STU48 9枚目シングル『息をする心』のリリースを記念してアイドルのマーケティングについて考えてみました。

ざっくり大きく語っていきます。そのために、マーケティング・コンセプトの枠組みを使いますね。マーケティング・コンセプトとは「売れる仕組みづくりをするとき、全体を貫く考え方」といったところです。ここでは「プロダクト志向」「販売志向」「顧客志向」「社会志向」の4つにわけて考えていきます*1

 

結論はこんな感じです。

すべてオタクの妄想なので生あたたかくお読みください。

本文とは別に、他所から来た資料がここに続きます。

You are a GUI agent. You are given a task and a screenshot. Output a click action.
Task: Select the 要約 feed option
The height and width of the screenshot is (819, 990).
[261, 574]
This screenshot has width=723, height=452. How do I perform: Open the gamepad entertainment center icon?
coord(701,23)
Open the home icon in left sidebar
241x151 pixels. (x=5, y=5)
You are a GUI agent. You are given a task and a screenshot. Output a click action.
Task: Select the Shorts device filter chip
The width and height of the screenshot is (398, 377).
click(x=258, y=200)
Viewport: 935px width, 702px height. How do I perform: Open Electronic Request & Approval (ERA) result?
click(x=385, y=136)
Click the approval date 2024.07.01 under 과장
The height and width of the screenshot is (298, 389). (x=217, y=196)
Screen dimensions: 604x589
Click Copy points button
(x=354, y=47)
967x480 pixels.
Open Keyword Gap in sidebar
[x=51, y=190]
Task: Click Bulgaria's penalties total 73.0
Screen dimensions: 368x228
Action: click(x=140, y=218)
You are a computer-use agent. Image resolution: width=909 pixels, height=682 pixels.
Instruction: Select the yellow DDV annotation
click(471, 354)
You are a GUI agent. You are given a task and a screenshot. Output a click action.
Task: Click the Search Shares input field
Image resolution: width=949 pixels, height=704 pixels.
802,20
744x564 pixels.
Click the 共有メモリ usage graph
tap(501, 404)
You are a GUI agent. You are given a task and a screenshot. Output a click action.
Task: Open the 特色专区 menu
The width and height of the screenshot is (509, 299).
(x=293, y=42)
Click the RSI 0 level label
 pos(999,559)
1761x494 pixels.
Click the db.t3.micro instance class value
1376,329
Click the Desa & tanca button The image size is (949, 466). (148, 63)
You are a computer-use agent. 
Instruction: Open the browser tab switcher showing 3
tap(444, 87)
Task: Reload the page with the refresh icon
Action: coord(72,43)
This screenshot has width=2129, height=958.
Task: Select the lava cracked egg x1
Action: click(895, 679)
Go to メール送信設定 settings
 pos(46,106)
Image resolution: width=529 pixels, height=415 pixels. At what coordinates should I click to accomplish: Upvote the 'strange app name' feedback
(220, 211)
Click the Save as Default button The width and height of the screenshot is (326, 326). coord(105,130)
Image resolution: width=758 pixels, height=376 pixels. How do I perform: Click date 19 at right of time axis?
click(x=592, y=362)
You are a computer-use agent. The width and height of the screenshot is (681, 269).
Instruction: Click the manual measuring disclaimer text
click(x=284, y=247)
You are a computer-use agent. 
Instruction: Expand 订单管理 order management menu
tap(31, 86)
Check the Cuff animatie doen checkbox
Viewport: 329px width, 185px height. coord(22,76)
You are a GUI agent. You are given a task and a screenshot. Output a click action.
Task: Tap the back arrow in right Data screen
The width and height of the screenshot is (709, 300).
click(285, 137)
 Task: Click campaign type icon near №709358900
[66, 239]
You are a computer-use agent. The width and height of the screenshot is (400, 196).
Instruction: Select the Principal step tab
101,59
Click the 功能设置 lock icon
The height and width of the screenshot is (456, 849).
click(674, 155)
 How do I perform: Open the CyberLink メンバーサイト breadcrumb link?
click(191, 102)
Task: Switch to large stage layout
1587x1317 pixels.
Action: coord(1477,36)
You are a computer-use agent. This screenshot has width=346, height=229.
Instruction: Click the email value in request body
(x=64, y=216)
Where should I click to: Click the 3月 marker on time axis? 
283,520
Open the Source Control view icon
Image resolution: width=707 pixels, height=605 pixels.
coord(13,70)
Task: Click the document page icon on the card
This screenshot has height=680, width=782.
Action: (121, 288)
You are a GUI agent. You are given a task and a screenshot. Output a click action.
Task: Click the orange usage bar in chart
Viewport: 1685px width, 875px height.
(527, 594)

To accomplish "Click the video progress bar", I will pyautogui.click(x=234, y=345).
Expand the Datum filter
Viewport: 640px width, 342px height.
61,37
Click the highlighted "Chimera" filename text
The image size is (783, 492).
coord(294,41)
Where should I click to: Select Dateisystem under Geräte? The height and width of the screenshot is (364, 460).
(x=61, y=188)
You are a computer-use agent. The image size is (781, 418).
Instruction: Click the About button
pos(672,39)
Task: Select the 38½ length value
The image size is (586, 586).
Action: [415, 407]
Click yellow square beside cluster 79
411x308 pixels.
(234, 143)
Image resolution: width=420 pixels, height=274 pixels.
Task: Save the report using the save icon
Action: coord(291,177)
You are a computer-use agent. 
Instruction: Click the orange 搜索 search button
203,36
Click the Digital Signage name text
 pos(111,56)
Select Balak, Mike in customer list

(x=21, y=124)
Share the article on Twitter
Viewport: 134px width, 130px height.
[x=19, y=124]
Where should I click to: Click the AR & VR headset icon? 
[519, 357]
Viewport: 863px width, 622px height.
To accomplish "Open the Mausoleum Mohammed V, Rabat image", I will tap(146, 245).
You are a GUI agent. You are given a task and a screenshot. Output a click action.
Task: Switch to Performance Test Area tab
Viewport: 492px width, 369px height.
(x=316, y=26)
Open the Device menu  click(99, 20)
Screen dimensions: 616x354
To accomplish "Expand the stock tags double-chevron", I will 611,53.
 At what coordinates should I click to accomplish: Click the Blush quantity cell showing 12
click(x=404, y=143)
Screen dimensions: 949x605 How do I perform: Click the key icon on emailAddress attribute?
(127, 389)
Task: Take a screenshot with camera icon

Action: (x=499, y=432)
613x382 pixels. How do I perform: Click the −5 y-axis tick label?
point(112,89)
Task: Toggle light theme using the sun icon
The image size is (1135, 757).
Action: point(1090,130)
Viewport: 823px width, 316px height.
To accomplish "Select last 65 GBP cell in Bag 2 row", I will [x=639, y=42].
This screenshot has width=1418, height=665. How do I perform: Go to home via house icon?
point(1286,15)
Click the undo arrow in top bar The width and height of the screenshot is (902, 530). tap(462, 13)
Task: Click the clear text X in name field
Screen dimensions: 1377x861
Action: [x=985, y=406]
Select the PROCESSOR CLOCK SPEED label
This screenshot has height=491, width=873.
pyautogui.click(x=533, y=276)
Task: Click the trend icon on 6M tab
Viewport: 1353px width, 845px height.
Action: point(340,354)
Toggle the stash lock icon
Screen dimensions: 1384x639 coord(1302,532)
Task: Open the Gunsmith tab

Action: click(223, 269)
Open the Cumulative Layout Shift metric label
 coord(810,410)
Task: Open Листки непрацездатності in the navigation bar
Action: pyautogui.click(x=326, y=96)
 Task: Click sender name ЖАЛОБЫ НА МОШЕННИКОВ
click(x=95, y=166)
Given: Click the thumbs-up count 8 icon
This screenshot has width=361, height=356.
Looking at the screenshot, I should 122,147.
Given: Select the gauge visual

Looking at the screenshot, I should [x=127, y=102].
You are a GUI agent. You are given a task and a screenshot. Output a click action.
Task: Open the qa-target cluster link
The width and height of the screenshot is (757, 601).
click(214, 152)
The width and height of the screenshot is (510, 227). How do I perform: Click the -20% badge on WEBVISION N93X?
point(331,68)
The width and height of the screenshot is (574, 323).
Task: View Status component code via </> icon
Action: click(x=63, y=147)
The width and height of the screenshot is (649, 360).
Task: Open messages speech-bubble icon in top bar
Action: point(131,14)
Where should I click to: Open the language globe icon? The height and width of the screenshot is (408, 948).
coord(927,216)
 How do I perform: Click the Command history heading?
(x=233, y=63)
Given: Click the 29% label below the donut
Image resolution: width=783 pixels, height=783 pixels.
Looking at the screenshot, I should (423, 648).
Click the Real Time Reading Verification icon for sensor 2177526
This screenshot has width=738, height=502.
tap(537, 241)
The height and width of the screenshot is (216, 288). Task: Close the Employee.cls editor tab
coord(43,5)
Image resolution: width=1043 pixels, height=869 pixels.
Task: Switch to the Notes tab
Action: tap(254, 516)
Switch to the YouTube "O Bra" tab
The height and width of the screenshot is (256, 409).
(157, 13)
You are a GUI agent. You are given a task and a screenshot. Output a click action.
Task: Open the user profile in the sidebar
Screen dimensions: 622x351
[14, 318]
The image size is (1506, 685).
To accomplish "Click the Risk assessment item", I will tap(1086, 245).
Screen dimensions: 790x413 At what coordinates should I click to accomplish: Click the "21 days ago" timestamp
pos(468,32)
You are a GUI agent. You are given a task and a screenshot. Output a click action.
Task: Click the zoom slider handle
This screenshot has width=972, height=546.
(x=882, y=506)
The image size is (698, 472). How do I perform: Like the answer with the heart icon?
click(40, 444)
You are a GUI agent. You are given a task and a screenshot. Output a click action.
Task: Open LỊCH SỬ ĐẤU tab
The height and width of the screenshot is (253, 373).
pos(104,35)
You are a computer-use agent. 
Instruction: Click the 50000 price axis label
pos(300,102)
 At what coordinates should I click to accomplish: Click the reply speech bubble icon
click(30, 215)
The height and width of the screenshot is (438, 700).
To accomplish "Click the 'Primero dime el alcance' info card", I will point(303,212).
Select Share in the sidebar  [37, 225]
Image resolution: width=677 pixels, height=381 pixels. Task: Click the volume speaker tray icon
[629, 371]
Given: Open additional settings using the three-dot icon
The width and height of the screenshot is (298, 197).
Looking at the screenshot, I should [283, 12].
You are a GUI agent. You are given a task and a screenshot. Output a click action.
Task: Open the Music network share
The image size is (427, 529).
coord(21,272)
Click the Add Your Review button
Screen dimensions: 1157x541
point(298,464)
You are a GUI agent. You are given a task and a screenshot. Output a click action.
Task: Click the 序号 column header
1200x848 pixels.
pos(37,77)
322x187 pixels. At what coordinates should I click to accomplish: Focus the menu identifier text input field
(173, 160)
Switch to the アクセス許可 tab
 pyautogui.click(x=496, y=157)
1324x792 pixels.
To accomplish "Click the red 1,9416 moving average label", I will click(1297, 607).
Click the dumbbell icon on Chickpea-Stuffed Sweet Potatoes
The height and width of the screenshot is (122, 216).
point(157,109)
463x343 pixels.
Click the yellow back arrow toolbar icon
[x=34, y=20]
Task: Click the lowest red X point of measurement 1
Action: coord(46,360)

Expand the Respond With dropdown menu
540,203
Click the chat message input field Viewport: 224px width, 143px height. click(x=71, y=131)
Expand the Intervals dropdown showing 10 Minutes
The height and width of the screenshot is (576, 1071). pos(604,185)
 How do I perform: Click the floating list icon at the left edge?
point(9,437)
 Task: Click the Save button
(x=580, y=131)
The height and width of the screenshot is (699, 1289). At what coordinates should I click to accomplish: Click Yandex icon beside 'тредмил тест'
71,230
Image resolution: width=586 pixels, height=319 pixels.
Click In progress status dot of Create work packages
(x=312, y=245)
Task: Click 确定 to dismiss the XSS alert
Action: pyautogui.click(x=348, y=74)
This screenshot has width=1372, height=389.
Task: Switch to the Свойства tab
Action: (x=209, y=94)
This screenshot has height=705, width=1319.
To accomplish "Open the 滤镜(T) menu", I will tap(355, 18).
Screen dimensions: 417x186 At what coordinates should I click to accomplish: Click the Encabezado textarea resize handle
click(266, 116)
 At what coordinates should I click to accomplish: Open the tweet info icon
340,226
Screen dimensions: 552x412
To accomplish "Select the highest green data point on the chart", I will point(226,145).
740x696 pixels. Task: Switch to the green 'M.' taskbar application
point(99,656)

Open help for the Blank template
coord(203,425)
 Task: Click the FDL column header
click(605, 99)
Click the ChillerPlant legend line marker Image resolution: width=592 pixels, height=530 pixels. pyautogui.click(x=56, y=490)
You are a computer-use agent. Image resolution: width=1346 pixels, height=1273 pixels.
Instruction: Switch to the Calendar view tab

なるべく噛み砕いて説明します。

 

いいアイドルは売れる(プロダクト志向)

「プロダクト志向」とは「いいモノが売れる」世界線です。表現したい世界や作品がはっきりあり、消費者は「ありがたく買わせてもらってる」的な感情を持つかもしれません。無理やりアイドルに当てはめるならば、ある時期のももクロがこれなのではないかと思います。

 

買ってもらうアイドルたち(販売志向)

「販売志向」の根っこには「どんどん売ってやる」というマインドがあります。人を増やす、売る場所や回数を増やすなど、量で質をカバーする作戦が取られることが多いです。ライブハウスを中心に活動しているアイドルによく見られるのではないでしょうか。

 

現代マーケティングの教科書アイドル(顧客志向)

ほぼ「顧客志向=マーケティング」とイメージしてもらって良いでしょう。AKB48の公式ライバルとして取られた"チャレンジャー戦略"、アイドル市場が成熟期を迎える中で"大衆"を取り込んだ"ブランド戦略"など、顧客を中心に置いたからこそ乃木坂46とそれに続くグループの繁栄があると思います。

 

「1つの海、7つの県」を中心に活動するアイドル(社会志向)

そもそもマーケティングとは「売れる仕組みづくり」です。商品と顧客をつなぎ、うまいこと商売にして、世の中にその価値や存在意義を認めさせるためにおこなわれます。お金儲けとイコールではなく、他にさまざまな方法があります。それが「社会志向」の考え方です。例えば、企業の社会的責任や社会貢献活動などです。「売る」ことだけでは満たせない気持ちや願いがこの世界にはそれなりにあります。

そこに地域貢献が含まれます。生まれ育った場所を大事にしたい、住んでいる場所をより良く盛り上げたい。そんな願いを拾い上げ、形にするためにSTU48は存在していると思います。

ご当地アイドルという概念もあります。地域に根ざした取り組みを続けているアイドルも少なくありません。しかし、STU48ほど広域を対象に、大人数で活動しているアイドルを僕は知りません。

 

8枚目シングル『花は誰のもの』は大きく話題となりました。その背景にこうしたユニークな存在感があったと分析しています。そして、9枚目シングル『息をする心』がリリースとなりました。もうすぐ3期生も入ってくる感じです。このまま社会志向アイドルとして唯一無二の存在になってくれるのではと変な期待を抱いてしまいます。マーケティング視点でも目が離せませんね!